Now comes the app development time but inference - even on a single sentence - is quite slow. I am processing one sentence at a time and using the simple function predict_single_sentence(['this is my input sentence'])
tokenizer = AutoTokenizer.from_pretrained('C:\\Users\\mytrainedmodel')
mymodel = TFAutoModelForSequenceClassification.from_pretrained('C:\\Users\\mytrainedmodel')
def predict_single_sentence(text_list, model, tokenizer):
#tokenize the text
encodings = tokenizer(text_list,
max_length=280,
truncation=True,
padding=True)
#transform to tf.Dataset
dataset = tf.data.Dataset.from_tensor_slices((dict(encodings)))
#predict
preds = model.predict(dataset.batch(1)).logits
#transform to array with probabilities
res = tf.nn.softmax(preds, axis=1).numpy()
return res
Despite my big RTX, inference is quite slow (about 5 sec for a single sentence). Am I missing something here? Should I create my own pipeline to speed things up?

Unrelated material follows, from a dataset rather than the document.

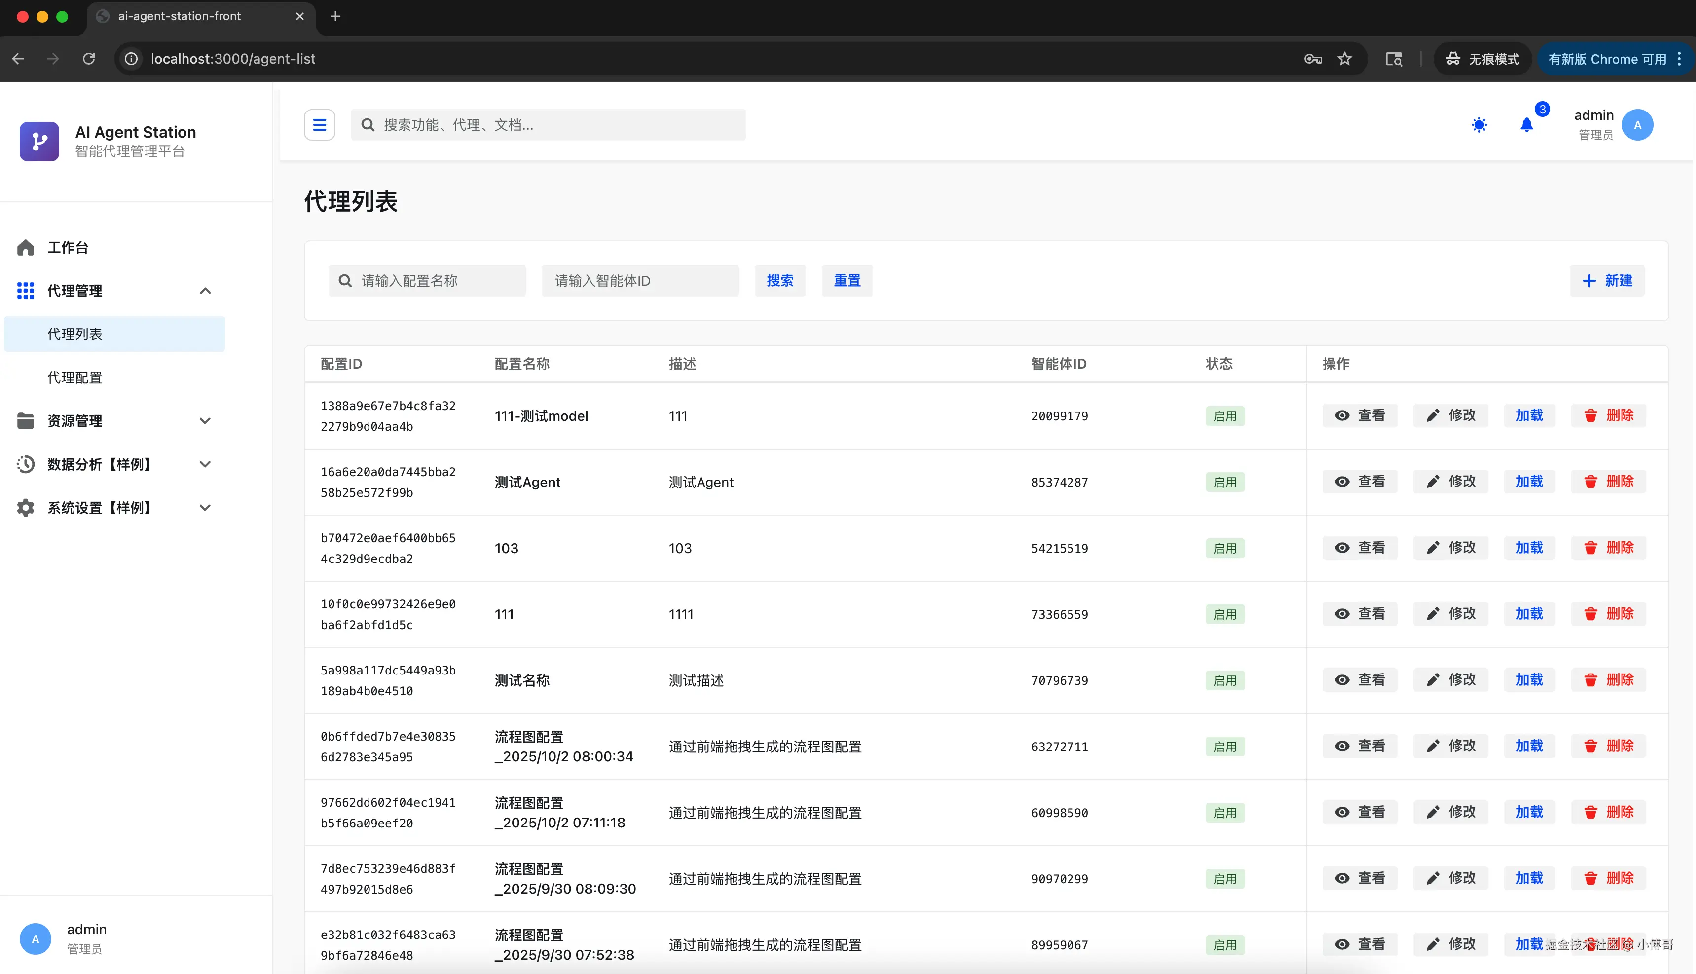Click the AI Agent Station logo
The height and width of the screenshot is (974, 1696).
click(x=39, y=141)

@sgugger sorry to pull you in, but I would really appreciate your input here. Am I doing things wrong? Is there anything huggingface provides that allows me to speed up inference? THank you so much!!
=> this is not necessary. Normally, you can directly provide the encodings to the model. Make sure to specify the additional argument return_tensors="tf" to get Tensorflow Tensors:
@BramVanroy interesting indeed. It seems from the blog post that inference on small batches (1 or 4) is reduced by more than half when using GPU + ONNX. I am not familiar at all with the technique… I need to try. Have you already?
Hi @olaffson , I would like to add that batching on inference is often detrimental (on real loads, at least in PyTorch, less experience with TF). The reason is the padding of tokens.
The real game changer for GPU inference, is to do the processing (tokenizer) on a different thread than the inference on GPU, to keep it busy 100%. In PT land, it’s done with DataLoader, and I guess that’s tf.Dataset’s purpose too.
+1 to what @Narsil said, I was just going to suggest the golden rule of optimizing: measure first! Measure how long each piece of code takes, over a few runs with a few different configurations (input lengths, how many you’re predicting, that kind of thing). Then you’ll know where you can best focus your efforts.
I totally get that it’s annoying to measure. I also often drag my feet before doing this. But I’m always glad I did. Otherwise, you might spend a bunch of effort speeding up one part a tiny bit, when the bottleneck is actually somewhere else!